* _What you are asked to do_
Copy every one of the entries below word for word, and leave the pictures out of your answer.

* _Data shown_
************

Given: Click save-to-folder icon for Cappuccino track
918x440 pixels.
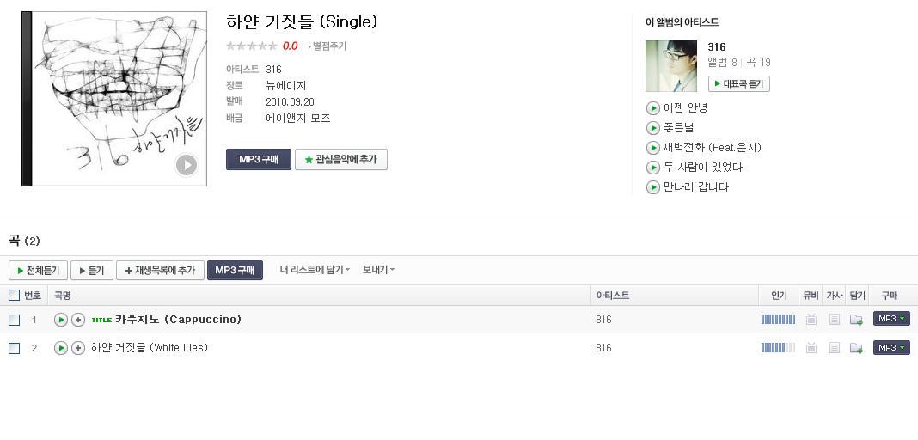Looking at the screenshot, I should click(x=856, y=320).
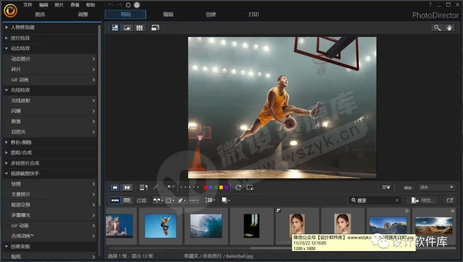Click the share external link icon
The width and height of the screenshot is (463, 262).
449,200
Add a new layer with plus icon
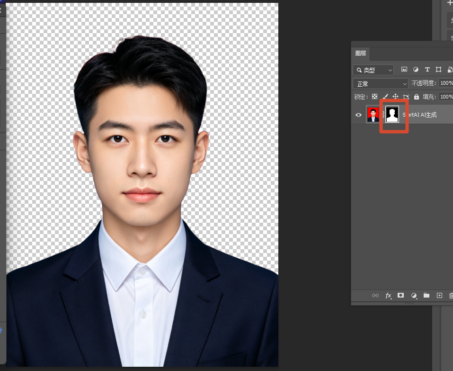The height and width of the screenshot is (371, 453). (x=439, y=295)
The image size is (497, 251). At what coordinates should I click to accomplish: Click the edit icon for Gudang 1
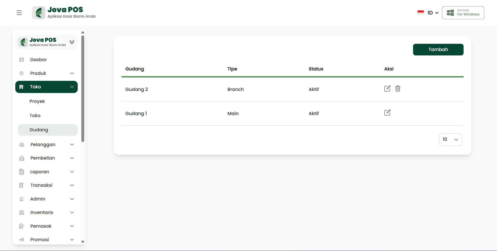click(x=387, y=113)
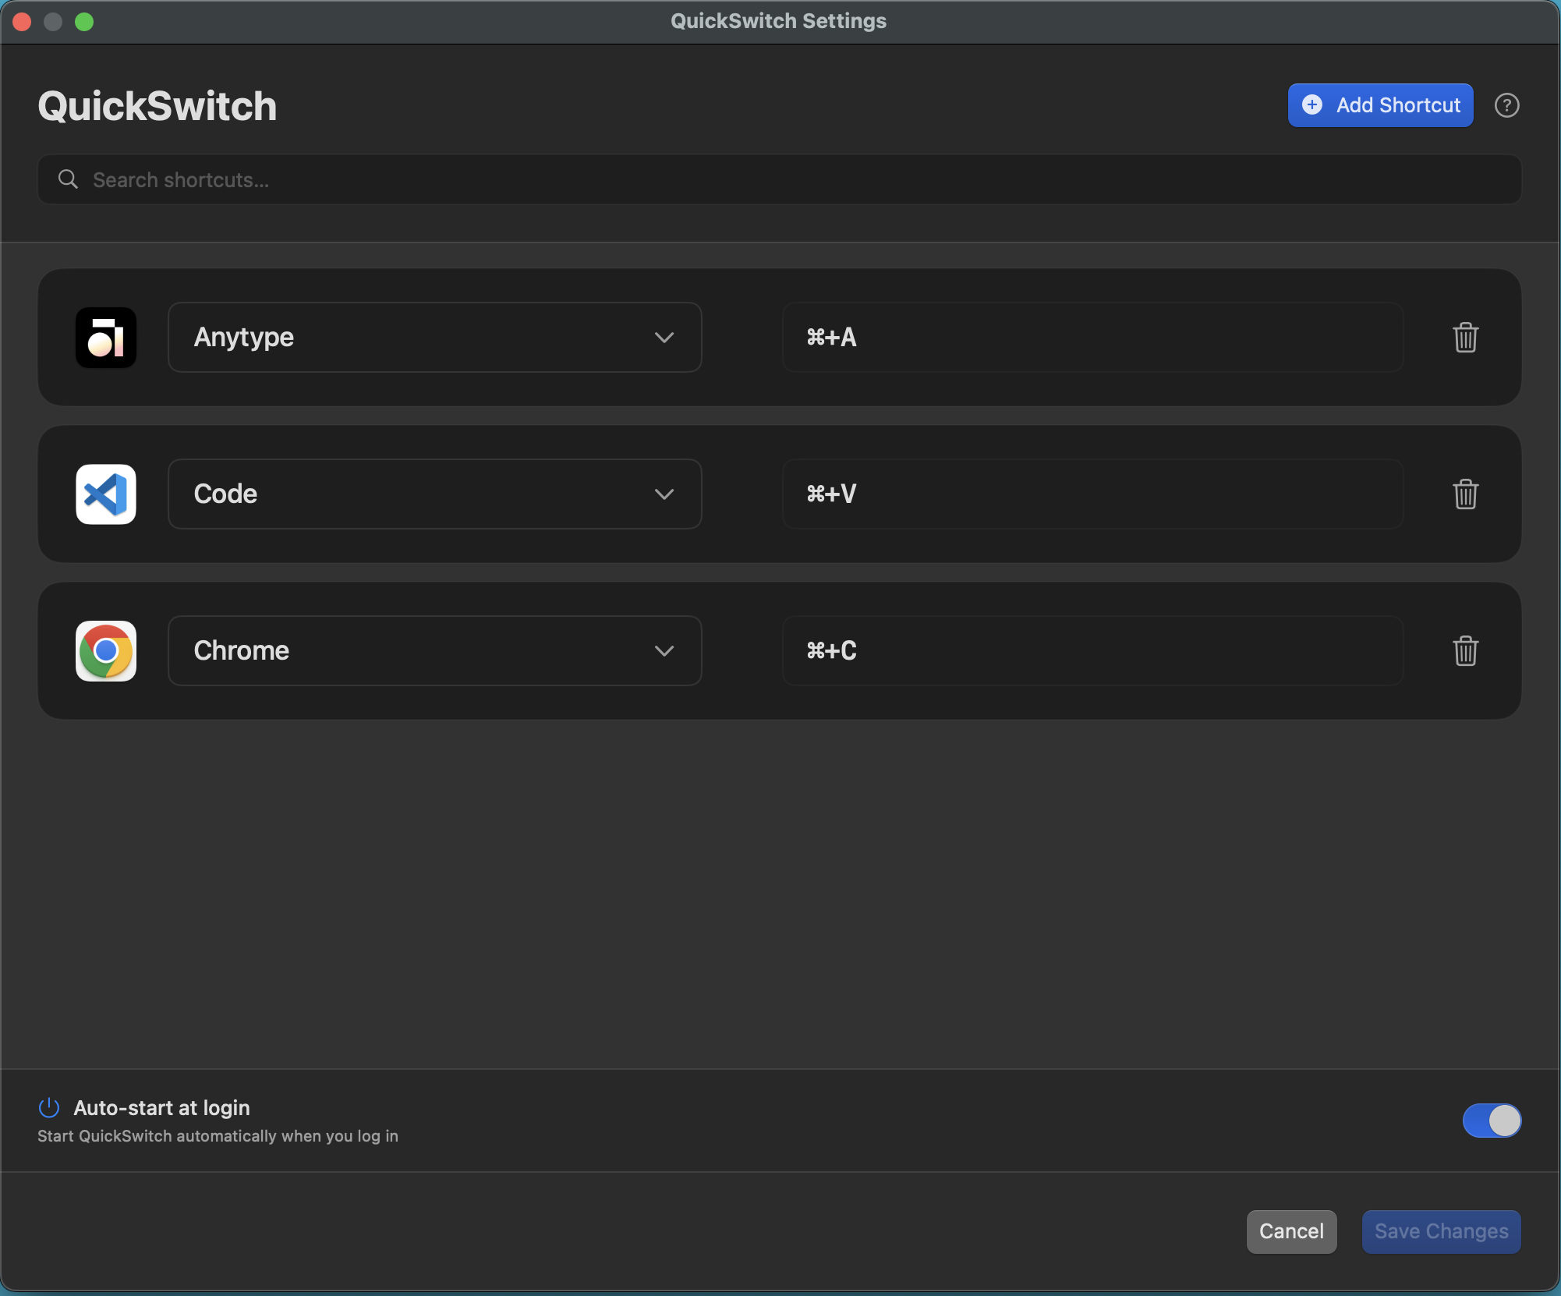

************

* _Answer below_
Given: Click save-to-folder icon for Cappuccino track
918x440 pixels.
Looking at the screenshot, I should click(x=856, y=320).
Click the share external link icon
The width and height of the screenshot is (463, 262).
449,200
Add a new layer with plus icon
The height and width of the screenshot is (371, 453). (x=439, y=295)
The image size is (497, 251). At what coordinates should I click to accomplish: Click the edit icon for Gudang 1
click(x=387, y=113)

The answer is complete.